“Custo de receber MotoGP sem público é muito elevado. Teremos 5 a 6 milhões de resultado negativo, no mínimo”, assegura analista

Entrevistado pelo JE, Paulo Reis Mourão, economista, docente e investigador da Universidade do Minho, antevê um resultado negativo fruto da impossibilidade de receber público mas um impacto económico entre 20 e 25 milhões de euros.

Oito anos depois, o o MotoGP está de regresso a Portugal. Depois de receber a Fórmula 1, o Autódromo Internacional de Portimão recebe as melhores motos do mundo, com Miguel Oliveira como cabeça de cartaz.
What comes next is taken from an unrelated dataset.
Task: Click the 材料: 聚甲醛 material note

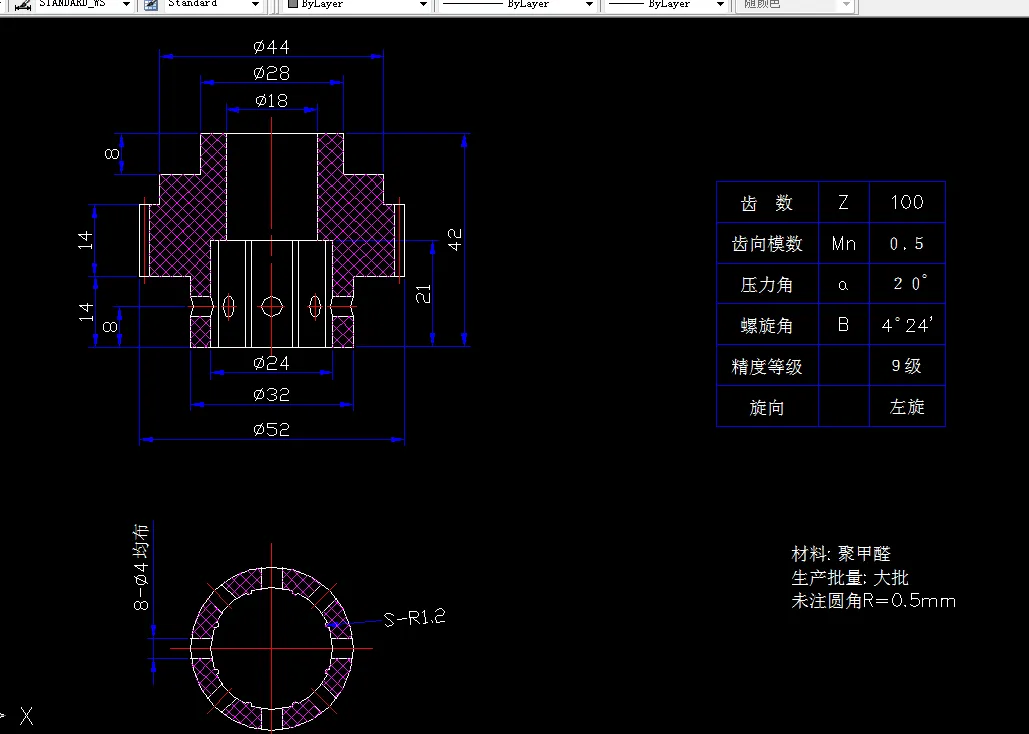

Entrevistado pelo JE, Paulo Reis Mourão, economista, docente e investigador da Universidade do Minho, antevê um resultado negativo fruto da impossibilidade de receber público mas um impacto económico entre 20 e 25 milhões de euros.
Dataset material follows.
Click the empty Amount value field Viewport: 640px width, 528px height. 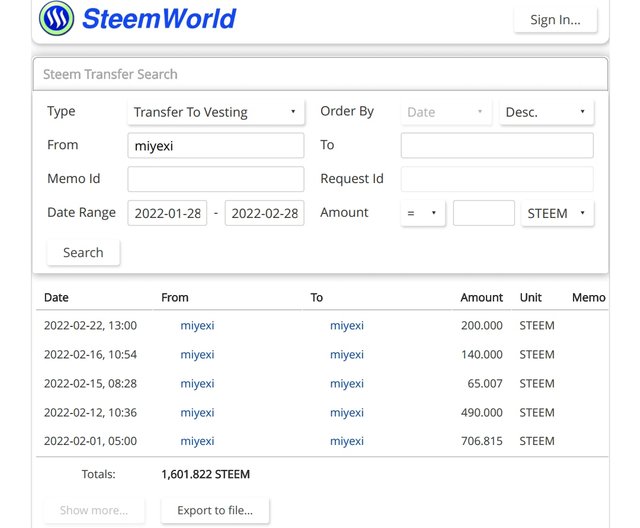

Quanto pode custar ao Algarve (e ao país) o facto do Moto GP “pagar a fatura” por, no entender do Governo, não terem sido acauteladas todas as medidas sanitárias desejáveis no GP de Fórmula 1 em Portimão?
O custo dependerá muito da perceção do que está incluído – se uma espécie de sanção (o que penalizará não só a Organização como a imagem do País) se um custo derivado da necessidade de controlo epidémico (que reduzirá o primeiro fator). De qualquer modo, o custo de oportunidade da receção de uma prova Moto GP em Portugal sem público é muito elevado: no mínimo, somando os custos de organização/captação do evento com os custos tradicionais (segurança local reforçada, trabalhos de pista, pacotes promocionais, etc) teremos sempre no mínimo 5 a 6 milhões de euros de resultado negativo que deveriam estar como positivos.
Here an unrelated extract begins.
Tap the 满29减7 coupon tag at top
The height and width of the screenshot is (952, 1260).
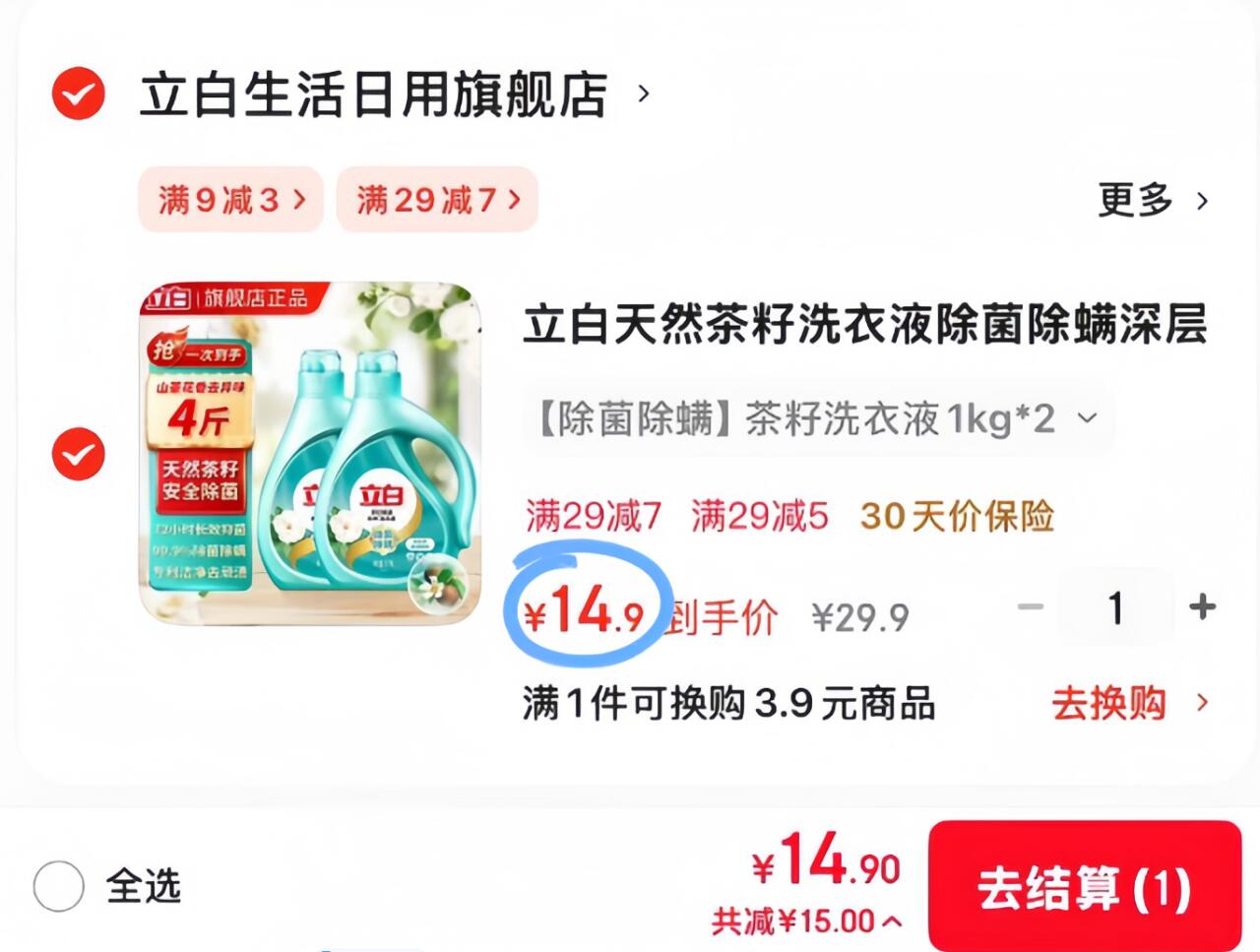(x=437, y=200)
Mesmo sem público, o que se pode esperar de impacto económico pela presença do Moto GP em Portugal?
Os “Benefícios promocionais” devem ser somados aos obtidos com a F1 (bem como com o conjunto de provas do calendário do Autódromo de Portimão e das outras pistas nacionais que acolhem eventos de projeção internacionais). Em média, dada a visibilidade do Moto GP a uma escala mundial e considerando os custos médios de exposição mediática paga teremos um impacto em redor de 20 a 25 milhões de euros.

Portimão está de reserva para receber Moto GP em 2021, caso não se possa fazer a prova na Argentina e EUA. O que terá de acontecer para que esse Moto GP possa ter público e ter um impacto significativo?
Desde logo, que as condições da evolução pandémica assegurem a presença de público em Portugal, não só no fim-de-semana de provas mas inclusive nas semanas envolventes (antes e após, de modo a solidificar os impactos na economia real local, regional e nacional).

Um segundo ano sem público pode alterar significativamente o investimento no Moto GP?
R: Sim, como na maioria das modalidades desportivas profissionais. No entanto, cenários alternativos passam pela renegociação dos direitos televisivos na medida em que os públicos esperados se deslocam, em contexto pandémico, das bancadas para os sofás de casa. Nestes cenários, os investimentos nas infraestruturas locais serão destinados a melhoramentos nas infraestruturas de transmissão digital, na medida em que a emoção “em pista” tentará ser replicada pela emoção “à distância” com novos conteúdos, dados estatísticos, ângulos de transmissão e de visionamento e perceção do trabalho das equipas e dos mecânicos para lá das reações dos pilotos.